▶ SOURCE:
Hi Mangirish,

Yes your above understanding is right. Gfac is like task executor which
execute what ever task given by Orchestrator.

Here is the epic https://issues.apache.org/jira/browse/AIRAVATA-1924, Open
stack integration is part of this epic, you can create a new top level jira
ticket and create subtask under that ticket.

Regards,
Shameera.

On Wed, Mar 23, 2016 at 12:20 PM Mangirish Wagle <[email protected]>
wrote:

> Thanks Marlon for the info. So what I get is that the Orchestrator would
> decide if the job needs to be submitted to cloud based cluster and route it
> to GFAC which would have a separate interfacing with the cloud cluster
> service.
>
> Also I wanted to know if there is any Story/ Epic created in JIRA for this
> project which I can use to create and track tasks? If not can I create one?
>
> Thanks.

▶ MATERIAL SHOWN:

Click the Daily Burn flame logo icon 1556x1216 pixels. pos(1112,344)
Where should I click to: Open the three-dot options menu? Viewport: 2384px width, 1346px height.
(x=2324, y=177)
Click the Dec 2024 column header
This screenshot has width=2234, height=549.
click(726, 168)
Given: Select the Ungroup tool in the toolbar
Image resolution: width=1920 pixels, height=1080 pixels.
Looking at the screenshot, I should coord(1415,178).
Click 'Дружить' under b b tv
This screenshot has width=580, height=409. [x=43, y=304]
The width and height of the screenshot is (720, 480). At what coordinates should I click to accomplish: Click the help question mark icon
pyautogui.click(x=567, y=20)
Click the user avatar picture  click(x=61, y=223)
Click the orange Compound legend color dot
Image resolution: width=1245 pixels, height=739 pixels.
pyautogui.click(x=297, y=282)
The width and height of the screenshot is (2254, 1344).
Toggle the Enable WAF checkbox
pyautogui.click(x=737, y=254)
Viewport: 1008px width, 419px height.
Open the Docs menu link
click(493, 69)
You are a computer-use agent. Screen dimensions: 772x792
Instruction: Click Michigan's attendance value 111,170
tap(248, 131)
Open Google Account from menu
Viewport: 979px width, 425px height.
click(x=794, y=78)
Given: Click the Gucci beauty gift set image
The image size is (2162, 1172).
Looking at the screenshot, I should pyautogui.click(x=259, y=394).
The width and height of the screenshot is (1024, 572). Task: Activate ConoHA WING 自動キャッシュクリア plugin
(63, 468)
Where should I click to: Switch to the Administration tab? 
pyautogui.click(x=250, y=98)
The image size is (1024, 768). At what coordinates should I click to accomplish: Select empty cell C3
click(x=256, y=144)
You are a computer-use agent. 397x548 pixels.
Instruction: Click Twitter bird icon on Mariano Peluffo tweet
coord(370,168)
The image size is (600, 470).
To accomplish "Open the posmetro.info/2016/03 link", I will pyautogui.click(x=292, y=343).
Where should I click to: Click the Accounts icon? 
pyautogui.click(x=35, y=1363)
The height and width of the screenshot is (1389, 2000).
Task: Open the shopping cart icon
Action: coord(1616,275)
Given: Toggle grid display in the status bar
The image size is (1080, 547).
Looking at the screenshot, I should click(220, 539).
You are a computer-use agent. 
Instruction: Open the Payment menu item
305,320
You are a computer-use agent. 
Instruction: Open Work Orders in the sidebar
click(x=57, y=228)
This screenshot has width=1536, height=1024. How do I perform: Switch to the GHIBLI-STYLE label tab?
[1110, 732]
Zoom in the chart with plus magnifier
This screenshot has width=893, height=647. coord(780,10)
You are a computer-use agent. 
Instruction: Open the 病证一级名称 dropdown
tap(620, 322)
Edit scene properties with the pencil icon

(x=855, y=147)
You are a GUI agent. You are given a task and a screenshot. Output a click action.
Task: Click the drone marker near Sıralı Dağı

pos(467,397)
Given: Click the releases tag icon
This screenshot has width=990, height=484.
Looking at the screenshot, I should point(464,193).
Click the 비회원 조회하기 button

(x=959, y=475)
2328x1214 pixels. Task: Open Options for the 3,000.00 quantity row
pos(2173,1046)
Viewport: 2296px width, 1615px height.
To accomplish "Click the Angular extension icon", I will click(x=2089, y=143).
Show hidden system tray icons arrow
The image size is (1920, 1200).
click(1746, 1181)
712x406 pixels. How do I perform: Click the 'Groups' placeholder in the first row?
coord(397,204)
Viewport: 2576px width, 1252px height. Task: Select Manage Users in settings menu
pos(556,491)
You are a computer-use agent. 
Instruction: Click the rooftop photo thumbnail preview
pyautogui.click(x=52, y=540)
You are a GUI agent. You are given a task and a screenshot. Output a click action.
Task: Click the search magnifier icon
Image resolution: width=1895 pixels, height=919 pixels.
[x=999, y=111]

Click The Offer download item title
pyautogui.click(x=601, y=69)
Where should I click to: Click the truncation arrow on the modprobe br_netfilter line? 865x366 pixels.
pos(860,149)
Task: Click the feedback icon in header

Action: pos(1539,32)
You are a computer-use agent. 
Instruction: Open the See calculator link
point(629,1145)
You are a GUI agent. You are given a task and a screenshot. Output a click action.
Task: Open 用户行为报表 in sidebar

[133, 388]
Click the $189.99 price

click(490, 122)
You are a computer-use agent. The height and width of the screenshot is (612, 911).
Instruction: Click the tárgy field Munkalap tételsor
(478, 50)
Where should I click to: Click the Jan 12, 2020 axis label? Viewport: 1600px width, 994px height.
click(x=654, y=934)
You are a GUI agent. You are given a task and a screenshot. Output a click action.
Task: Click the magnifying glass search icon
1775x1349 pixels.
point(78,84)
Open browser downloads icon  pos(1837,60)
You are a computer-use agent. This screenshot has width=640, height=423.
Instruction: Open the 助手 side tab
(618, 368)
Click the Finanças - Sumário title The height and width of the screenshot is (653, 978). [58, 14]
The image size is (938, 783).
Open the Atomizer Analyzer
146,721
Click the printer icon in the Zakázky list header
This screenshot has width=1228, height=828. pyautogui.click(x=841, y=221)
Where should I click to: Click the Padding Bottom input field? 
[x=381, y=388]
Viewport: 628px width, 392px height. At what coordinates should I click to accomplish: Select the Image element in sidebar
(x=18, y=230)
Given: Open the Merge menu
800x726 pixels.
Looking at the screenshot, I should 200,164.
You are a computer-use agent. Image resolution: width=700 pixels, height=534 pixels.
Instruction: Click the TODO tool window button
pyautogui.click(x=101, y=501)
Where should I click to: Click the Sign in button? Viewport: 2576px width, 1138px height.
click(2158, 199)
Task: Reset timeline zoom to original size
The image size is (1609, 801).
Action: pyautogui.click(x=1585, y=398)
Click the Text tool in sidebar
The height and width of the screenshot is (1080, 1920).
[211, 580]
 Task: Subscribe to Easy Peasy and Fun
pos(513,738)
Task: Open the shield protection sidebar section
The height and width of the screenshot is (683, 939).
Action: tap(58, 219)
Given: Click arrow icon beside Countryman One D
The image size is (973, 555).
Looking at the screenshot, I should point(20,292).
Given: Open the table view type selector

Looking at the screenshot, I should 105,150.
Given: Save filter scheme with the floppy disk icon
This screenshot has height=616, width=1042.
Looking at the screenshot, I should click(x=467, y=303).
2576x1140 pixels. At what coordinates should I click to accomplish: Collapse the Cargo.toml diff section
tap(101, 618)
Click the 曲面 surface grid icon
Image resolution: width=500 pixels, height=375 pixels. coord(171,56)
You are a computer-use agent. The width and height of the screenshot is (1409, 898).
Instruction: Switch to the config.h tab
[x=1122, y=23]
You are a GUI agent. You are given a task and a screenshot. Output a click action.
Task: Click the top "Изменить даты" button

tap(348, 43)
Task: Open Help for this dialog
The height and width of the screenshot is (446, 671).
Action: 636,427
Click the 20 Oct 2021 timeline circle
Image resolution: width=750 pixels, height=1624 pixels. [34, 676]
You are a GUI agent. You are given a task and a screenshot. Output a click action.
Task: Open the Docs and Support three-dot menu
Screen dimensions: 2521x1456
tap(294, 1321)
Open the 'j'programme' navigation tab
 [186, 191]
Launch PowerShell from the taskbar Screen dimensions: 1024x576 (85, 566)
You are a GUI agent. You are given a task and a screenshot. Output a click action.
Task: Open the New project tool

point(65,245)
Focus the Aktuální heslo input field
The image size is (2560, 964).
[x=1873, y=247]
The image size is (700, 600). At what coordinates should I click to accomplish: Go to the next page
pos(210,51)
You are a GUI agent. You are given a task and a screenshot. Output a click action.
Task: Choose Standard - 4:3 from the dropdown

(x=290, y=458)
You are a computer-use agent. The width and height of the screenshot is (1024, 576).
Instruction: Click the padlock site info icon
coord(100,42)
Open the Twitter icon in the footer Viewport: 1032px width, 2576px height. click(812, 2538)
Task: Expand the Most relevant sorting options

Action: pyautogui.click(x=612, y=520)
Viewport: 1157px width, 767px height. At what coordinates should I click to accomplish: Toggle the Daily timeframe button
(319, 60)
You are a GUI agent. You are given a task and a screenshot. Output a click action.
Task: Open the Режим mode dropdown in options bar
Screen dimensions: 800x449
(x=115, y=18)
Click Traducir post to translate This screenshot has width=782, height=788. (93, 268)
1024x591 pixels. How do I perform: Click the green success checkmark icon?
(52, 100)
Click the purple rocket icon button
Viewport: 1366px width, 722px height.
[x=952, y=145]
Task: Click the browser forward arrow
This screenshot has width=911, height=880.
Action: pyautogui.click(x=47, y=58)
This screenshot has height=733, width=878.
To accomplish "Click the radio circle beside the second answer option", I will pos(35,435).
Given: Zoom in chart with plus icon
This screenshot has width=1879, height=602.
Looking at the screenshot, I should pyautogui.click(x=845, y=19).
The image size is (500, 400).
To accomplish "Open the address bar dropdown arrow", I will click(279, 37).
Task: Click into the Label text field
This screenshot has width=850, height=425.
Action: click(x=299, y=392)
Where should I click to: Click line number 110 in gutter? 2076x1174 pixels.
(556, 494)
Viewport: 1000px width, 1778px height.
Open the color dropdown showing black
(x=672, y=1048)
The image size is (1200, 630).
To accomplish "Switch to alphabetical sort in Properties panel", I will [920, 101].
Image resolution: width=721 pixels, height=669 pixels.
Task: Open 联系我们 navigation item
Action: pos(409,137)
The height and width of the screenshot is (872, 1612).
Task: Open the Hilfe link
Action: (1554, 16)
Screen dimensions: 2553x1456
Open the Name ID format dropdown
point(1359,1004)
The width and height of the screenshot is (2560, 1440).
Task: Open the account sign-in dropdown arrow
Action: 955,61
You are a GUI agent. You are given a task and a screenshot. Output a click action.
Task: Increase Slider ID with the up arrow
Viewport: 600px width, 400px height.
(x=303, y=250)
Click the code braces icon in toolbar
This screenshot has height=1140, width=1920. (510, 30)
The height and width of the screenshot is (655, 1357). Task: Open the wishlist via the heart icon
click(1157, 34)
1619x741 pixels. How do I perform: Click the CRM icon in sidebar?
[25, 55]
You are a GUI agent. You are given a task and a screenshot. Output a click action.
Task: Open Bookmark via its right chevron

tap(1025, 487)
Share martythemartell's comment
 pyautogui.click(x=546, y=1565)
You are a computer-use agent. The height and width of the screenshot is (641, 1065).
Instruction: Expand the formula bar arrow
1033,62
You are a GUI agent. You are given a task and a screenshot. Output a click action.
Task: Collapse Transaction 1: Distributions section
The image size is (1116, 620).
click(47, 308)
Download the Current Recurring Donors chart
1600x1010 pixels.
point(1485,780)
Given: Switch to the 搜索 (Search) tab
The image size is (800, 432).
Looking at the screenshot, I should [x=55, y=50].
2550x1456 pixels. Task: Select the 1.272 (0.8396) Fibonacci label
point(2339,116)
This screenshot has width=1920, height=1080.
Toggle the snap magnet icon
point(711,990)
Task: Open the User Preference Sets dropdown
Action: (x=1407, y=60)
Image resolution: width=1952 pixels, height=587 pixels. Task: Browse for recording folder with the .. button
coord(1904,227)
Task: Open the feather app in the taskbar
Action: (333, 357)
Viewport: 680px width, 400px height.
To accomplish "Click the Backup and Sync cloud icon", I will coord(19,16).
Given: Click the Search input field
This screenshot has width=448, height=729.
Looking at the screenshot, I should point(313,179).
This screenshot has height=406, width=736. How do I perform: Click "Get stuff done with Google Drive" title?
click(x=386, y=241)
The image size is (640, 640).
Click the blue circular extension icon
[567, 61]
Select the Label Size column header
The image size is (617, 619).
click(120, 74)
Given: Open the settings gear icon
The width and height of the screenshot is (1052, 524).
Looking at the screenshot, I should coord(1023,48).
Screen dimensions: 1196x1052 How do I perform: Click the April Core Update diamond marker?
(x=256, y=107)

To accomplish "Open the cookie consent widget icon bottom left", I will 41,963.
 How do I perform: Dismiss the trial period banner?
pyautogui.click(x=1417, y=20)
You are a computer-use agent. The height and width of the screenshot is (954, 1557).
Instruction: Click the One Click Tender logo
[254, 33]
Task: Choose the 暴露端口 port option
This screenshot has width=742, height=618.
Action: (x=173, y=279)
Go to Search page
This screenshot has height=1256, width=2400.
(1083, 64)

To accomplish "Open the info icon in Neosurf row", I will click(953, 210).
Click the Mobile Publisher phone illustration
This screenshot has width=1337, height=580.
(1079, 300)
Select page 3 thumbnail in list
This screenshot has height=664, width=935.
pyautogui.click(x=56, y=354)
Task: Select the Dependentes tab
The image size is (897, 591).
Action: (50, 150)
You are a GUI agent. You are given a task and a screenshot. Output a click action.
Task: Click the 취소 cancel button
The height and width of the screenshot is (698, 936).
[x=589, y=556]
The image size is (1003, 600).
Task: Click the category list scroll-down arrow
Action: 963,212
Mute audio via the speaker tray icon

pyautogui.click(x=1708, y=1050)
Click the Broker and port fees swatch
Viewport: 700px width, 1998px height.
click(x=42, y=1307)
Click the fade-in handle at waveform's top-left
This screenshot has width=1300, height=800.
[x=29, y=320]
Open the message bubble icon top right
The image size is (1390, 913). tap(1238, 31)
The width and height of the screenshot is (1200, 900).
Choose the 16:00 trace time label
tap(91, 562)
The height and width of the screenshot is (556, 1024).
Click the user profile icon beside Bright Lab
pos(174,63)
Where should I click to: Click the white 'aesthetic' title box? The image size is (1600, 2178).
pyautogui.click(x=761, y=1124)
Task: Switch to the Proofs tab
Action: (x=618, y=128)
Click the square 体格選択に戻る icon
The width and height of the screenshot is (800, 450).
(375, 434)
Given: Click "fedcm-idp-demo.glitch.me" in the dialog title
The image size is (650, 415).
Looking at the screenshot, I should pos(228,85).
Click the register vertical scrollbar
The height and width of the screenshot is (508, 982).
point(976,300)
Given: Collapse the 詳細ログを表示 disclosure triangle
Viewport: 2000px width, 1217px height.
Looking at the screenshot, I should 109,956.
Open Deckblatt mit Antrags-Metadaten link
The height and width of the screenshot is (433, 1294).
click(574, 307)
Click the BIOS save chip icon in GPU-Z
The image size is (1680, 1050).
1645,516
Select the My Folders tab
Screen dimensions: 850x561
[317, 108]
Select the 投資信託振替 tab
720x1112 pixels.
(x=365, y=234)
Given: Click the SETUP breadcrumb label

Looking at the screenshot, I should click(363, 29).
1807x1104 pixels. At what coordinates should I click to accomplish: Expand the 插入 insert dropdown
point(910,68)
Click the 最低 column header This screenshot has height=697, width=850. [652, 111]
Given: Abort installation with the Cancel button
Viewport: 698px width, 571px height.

▶ WHAT YOU ARE ASKED TO DO:
Continue the email exchange about sending jobs through GFAC to a cloud-based cluster, starting right after its final line.

▶ REPLY:
>
> Regards,
> Mangirish
>
> On Wed, Mar 23, 2016 at 12:01 PM, Pierce, Marlon <[email protected]> wrote:
>
>> The Application Factory component is called “gfac” in the code base.
>> This is the part that handles the interfacing to the remote resource (most
>> often by ssh but other providers exist). The Orchestrator routes jobs to
>> GFAC instances.
>>
>> From: Mangirish Wagle <[email protected]>
>> Reply-To: "[email protected]" <[email protected]>
>> Date: Wednesday, March 23, 2016 at 11:56 AM
>> To: "[email protected]" <[email protected]>
>> Subject: Re: [GSOC Proposal] Cloud based clusters for Apache Airavata
>>
>> Hello Team,
>>
>> I was drafting the GSOC proposal and I just had a quick question about
>> the integration of the project with Apache Airavata.
>>
>> Which is the component in Airavata that would call the service to
>> provision the cloud cluster?
>>
>> I am looking at the Airavata architecture diagram and my understanding is
>> that this would be treated as a new Application and would have a separate
>> application interface in 'Application Factory' component. Also the workflow
>> orchestrator would be having the intelligence to figure out which jobs to
>> be submitted to cloud based clusters.
>>
>> Please let me know whether my understanding is correct.
>>
>> Thank you.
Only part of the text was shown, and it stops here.